Instead, she accepts that programs like the one that brought her to Cornell back considered race as a factor. In the early aughts, the university wanted to diversify its student body racially and economically, so it recruited students like her, who qualified academically but didn’t come from wealthy families or meet ‘legacy’ admissions criteria–an impossibility for a Black woman who was only brought to the country as a child in the early 90s. For a time, that approach worked well enough that she matriculated to Cornell with other Black and brown high achievers from the five boroughs and Philly. But that didn’t mean Cornell had propped the door open to subpar candidates only because they were Black or Hispanic.

“What gets lost in this conversation about Affirmative Action is that these are kids who deserve to be there. I deserved to be at Cornell,” she said as we talked minutes after the Court’s decision was released. “It’s not like they look at the application and say, ‘Oh, you’re 180th in your class, but you’re Black so c’mon in.’”

PROBLEMS AND TASKS =>
a: According to the Cornell admissions passage, why did the university recruit students like her in the early aughts?
b: Could you transcribe the Cornell admissions passage from "Instead, she accepts" up to and including "Black or Hispanic."?
The records have no connection to the Cornell admissions passage.

ENTRIES SUPPLIED =>

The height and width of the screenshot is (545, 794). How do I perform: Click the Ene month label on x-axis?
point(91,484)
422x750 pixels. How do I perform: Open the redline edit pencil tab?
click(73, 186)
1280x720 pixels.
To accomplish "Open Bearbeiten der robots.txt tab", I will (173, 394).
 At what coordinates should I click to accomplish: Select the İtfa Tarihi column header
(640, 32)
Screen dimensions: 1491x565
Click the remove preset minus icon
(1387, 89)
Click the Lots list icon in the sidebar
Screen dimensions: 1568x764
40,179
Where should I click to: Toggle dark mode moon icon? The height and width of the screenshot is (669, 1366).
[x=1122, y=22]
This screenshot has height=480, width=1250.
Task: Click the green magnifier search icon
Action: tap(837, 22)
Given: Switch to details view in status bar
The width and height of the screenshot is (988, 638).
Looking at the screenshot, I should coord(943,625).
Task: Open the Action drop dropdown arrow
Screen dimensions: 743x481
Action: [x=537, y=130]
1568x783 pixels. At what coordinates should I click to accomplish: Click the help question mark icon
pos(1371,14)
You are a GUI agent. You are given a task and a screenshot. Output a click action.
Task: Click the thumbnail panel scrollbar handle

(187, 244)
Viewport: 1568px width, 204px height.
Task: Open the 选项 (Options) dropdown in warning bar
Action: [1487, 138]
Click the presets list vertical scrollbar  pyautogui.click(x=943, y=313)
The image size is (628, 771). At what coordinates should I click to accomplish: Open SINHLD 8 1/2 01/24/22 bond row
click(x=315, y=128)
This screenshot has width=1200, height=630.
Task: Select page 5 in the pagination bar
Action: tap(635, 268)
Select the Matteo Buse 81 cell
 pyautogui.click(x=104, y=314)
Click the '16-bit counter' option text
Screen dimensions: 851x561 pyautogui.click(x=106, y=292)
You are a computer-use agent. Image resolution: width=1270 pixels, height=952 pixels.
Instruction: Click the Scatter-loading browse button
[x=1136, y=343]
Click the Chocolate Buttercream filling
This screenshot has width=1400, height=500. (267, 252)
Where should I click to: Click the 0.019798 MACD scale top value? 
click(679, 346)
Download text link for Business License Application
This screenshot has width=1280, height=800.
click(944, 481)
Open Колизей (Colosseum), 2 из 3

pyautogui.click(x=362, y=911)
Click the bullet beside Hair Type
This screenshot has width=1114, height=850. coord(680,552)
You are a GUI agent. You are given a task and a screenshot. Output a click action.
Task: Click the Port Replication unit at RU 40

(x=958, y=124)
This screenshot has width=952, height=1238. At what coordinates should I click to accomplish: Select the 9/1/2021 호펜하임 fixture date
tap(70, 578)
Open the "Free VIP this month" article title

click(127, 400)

RESPONSES BY TASK =>
a: Cornell wanted to diversify its student body both racially and economically. So it recruited students who qualified academically but didn't come from wealthy families or meet legacy admissions criteria.

b:
Instead, she accepts that programs like the one that brought her to Cornell back considered race as a factor. In the early aughts, the university wanted to diversify its student body racially and economically, so it recruited students like her, who qualified academically but didn’t come from wealthy families or meet ‘legacy’ admissions criteria–an impossibility for a Black woman who was only brought to the country as a child in the early 90s. For a time, that approach worked well enough that she matriculated to Cornell with other Black and brown high achievers from the five boroughs and Philly. But that didn’t mean Cornell had propped the door open to subpar candidates only because they were Black or Hispanic.